Would like help on how to can as well.


----------



## carmenh (Dec 20, 2009)

I'm gonna try it for the first time this year. I ordered, started, and have now planted a whole bunch of different and insanely hot peppers and want to make LOTS of crazy-hot hot sauce 

I haven't done much research yet, but I'm pretty sure you will be able to use the jars but will have to buy new lids, which are super-cheap...



AquaNekoMobile said:


> Would like input and help from locals that can thier own food and thier feedback on the shelf life they've experienced.
> 
> I'm collecting pasta mason jars right now. IIRC they are 500mL on the jars. The lids are one piece.
> 
> ...


----------



## Sunstar (Jul 29, 2008)

you need to buy new lids, the rings are reusable. lids are not.

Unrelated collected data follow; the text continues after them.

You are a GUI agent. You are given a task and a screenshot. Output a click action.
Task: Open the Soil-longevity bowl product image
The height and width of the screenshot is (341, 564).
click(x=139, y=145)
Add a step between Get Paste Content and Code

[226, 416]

I do tomatos. Unless you intend to can pickles with your cucumbers, you'd need a pressure canner. Benardin has a good canning book as well as a book called "Put a lid on it" which is small batch pickles and sauces.

hot water processing you need to be using acidic foods, which are tomatoes or add enough acids (lemonjuice or vinegar) to bring it up a bit. I often make sauces (50 - 150lb of tomatoes) a year depending on how my larder is holding up.

I do not jest when I say it takes time. for tomato sauces, I can give you a few quick tips to speed it up.

edit: I make a decent salsa.


----------



## AquaNeko (Jul 26, 2009)

Hey Carmen,

How did the canning go? I just got a ~20L water canner last night from Wallys for $20. Add that canning (I think 5 pc kit, magnetic wand, jar lifter, etc) for ~$13ish and you got a kit sans jars for under $50 which is what Home Hardware was selling for the Bernadian starter kit.

I got some strawberries and blueberries a week ago on sale at T&T for 99cents/16oz and 4 or 8oz blueberries. Looking to make my first jam.

Sunstar,

Check out Tattler for reuseable lids. THey've been around since the 70's. Thier lids are reuseable and BPA free. IIRC it is something like $0.40-50 CDN cents a lid (taxes in for IIRC reg or wide mouth) for one time use lids. Thier reuseable lids by the companies claim had a seal last 20yrs of reuse. I've read other reviews of the lids from other canner blogs and it seems it holds up to pressure canning as well as water canning. I forgot but I think I worked it out to $1.25 USD/lid so you're paying like 3x the cost of a one time use lid but you can reuse it over and over (just flip the seal each time you reuse it for a uniform wear).

In the long term you save. IIRC I read that the metal canning lids have BPA in them. 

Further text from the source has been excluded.